Required work => Select all lines holding the word "current" from the entries that follow.

Given information =>
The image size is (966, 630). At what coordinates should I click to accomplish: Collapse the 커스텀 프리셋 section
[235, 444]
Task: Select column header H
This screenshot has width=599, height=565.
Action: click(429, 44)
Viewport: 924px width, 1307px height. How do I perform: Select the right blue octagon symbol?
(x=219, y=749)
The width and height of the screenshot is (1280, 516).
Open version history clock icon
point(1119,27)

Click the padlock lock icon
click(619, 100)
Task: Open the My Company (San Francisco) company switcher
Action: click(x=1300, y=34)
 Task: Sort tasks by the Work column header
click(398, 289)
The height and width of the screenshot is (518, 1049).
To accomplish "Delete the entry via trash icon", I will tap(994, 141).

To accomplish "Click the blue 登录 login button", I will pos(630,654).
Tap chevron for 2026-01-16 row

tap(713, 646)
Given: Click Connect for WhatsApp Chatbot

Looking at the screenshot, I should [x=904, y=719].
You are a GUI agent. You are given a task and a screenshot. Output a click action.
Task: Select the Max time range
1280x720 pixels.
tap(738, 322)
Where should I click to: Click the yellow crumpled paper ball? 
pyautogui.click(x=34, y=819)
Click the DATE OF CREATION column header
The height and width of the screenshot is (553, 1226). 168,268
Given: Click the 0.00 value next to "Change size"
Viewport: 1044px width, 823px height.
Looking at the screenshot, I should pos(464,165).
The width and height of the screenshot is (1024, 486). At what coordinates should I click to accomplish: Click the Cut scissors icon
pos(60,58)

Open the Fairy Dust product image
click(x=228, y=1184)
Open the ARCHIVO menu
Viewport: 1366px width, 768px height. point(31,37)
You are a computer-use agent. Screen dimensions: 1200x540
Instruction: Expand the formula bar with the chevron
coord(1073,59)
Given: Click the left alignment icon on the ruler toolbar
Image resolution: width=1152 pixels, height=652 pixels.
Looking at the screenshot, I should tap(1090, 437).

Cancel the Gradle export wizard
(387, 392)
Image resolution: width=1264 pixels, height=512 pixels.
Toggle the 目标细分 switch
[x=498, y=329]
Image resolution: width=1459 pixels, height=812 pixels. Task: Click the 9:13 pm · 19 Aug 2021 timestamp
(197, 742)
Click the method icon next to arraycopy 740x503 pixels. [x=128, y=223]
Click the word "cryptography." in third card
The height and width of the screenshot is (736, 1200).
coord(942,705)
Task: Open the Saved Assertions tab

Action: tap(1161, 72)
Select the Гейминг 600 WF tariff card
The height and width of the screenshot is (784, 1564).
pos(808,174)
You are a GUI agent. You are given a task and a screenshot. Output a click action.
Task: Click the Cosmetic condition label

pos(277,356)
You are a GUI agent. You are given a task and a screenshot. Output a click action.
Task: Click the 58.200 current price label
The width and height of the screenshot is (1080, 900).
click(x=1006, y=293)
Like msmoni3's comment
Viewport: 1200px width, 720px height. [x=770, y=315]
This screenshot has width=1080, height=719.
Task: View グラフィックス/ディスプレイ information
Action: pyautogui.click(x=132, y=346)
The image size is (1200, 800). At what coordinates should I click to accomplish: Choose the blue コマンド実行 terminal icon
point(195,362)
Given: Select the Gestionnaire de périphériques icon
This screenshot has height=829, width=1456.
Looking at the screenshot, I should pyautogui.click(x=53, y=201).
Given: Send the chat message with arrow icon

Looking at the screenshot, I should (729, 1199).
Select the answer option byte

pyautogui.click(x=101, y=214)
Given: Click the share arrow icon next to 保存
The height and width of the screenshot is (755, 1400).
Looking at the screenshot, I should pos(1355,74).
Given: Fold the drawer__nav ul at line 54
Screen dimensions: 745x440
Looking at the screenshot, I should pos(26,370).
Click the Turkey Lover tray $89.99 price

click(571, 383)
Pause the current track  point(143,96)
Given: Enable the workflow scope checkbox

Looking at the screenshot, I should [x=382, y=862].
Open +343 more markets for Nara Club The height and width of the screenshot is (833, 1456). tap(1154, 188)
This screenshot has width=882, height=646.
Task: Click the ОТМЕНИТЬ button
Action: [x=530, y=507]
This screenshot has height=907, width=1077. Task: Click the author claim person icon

Expected output =>
Task: Click the 58.200 current price label
Pause the current track  point(143,96)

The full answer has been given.